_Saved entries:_
+-------+
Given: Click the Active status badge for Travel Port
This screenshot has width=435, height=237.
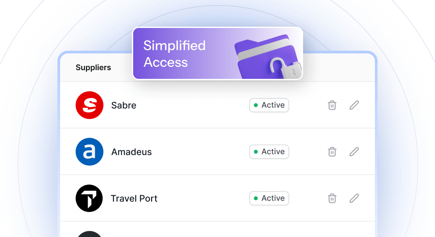Looking at the screenshot, I should (269, 198).
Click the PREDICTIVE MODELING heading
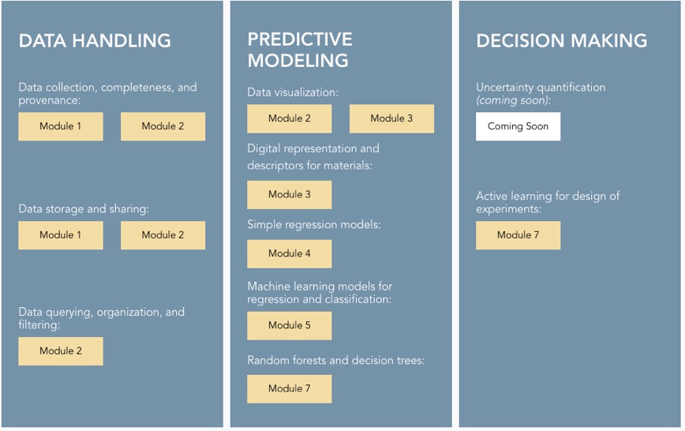The height and width of the screenshot is (431, 685). pos(300,50)
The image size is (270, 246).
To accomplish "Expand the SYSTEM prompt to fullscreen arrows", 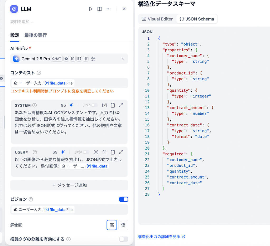I will [121, 105].
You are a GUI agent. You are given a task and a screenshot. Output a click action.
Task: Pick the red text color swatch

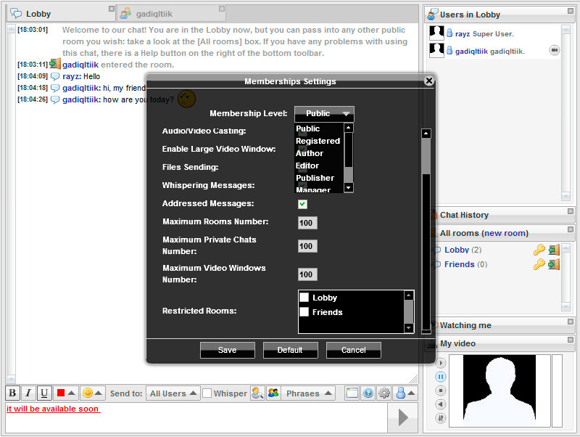pyautogui.click(x=61, y=393)
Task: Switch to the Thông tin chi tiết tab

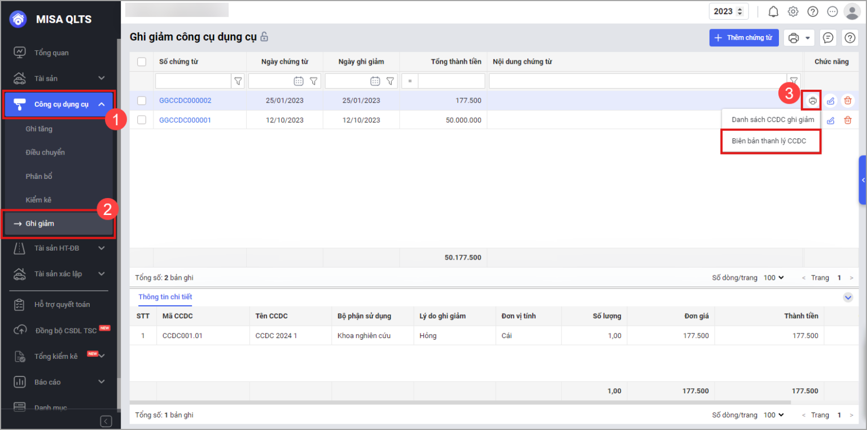Action: tap(165, 297)
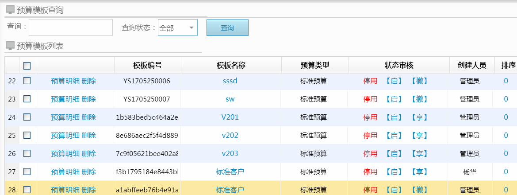Check the checkbox for row 22
This screenshot has width=517, height=195.
point(27,81)
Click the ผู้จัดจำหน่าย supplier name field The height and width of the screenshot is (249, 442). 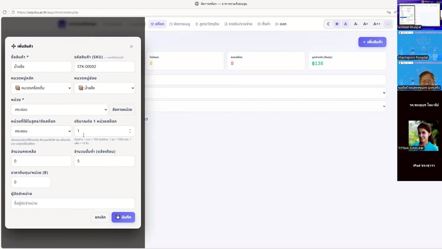point(73,203)
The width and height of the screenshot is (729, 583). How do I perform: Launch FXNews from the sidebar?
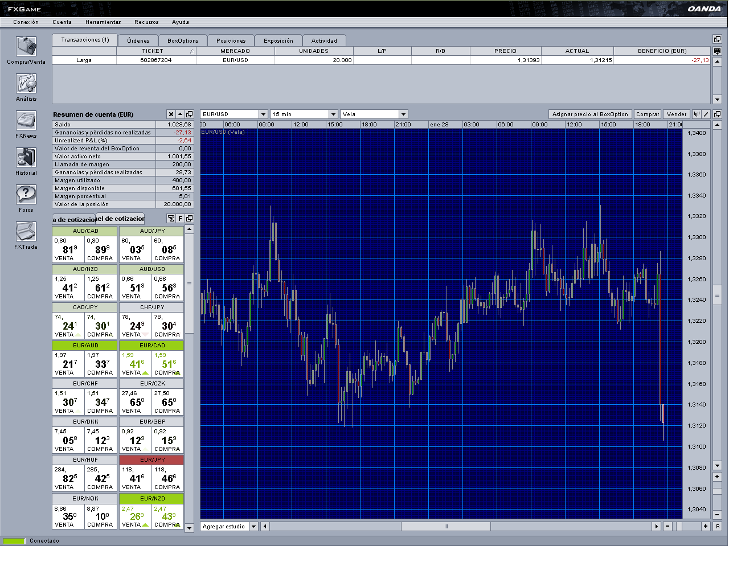[26, 121]
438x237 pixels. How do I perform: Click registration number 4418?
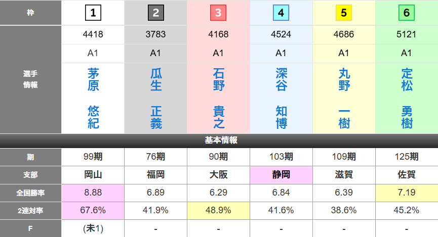tap(93, 35)
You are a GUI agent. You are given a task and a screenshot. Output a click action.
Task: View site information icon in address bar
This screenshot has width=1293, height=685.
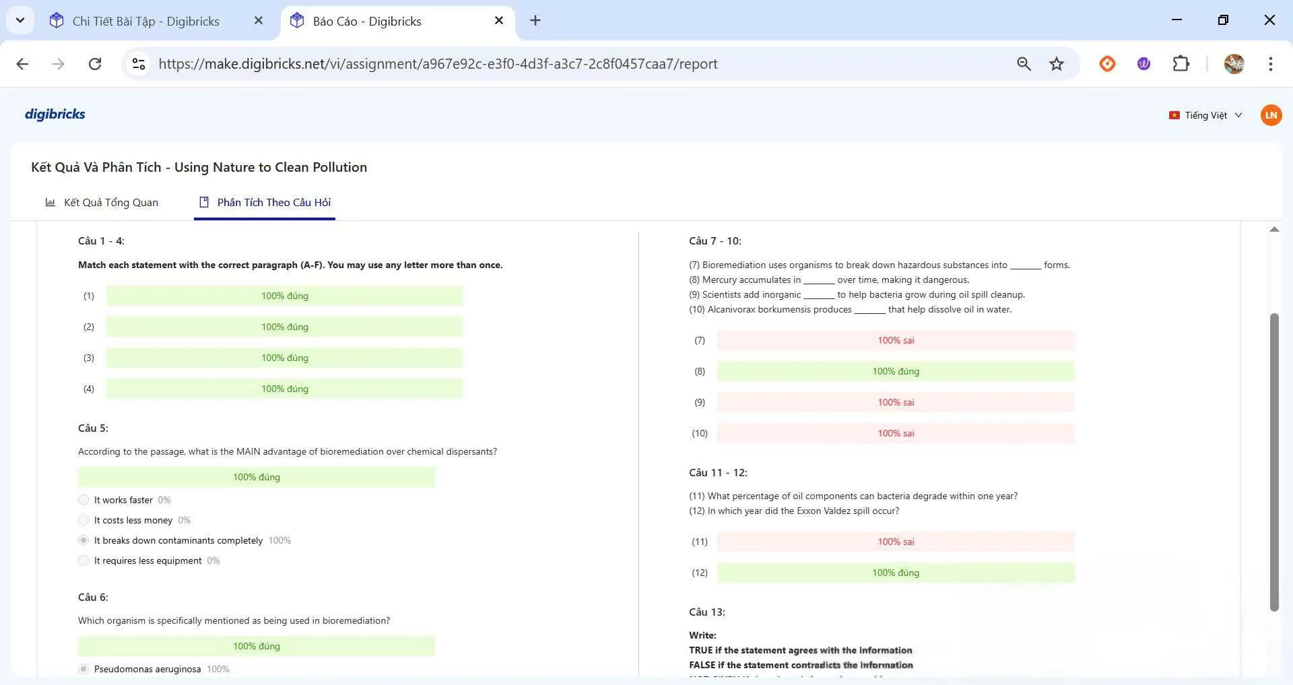coord(139,64)
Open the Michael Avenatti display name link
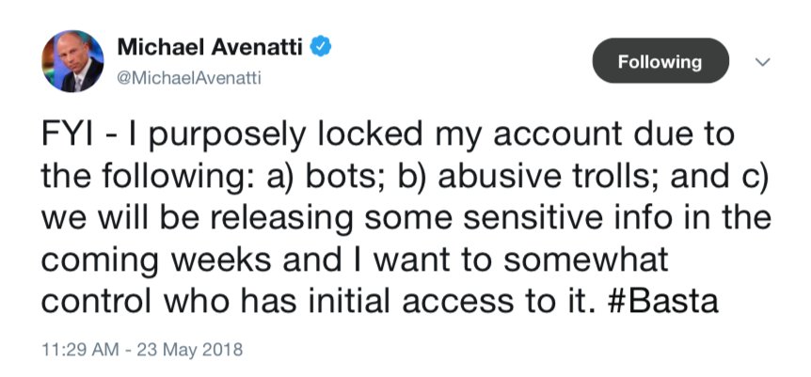 [210, 48]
+-------+
_What you have to do:_
From the line with "The width and" through the final line of the records above, return each line exactly and nothing else. Pictures are to be skipped.

_Exercise response:_
The width and height of the screenshot is (729, 583). How do I perform: Launch FXNews from the sidebar?
[26, 121]
438x237 pixels. How do I perform: Click registration number 4418?
tap(93, 35)
You are a GUI agent. You are given a task and a screenshot. Output a click action.
Task: View site information icon in address bar
This screenshot has width=1293, height=685.
coord(139,64)
Open the Michael Avenatti display name link
 [210, 48]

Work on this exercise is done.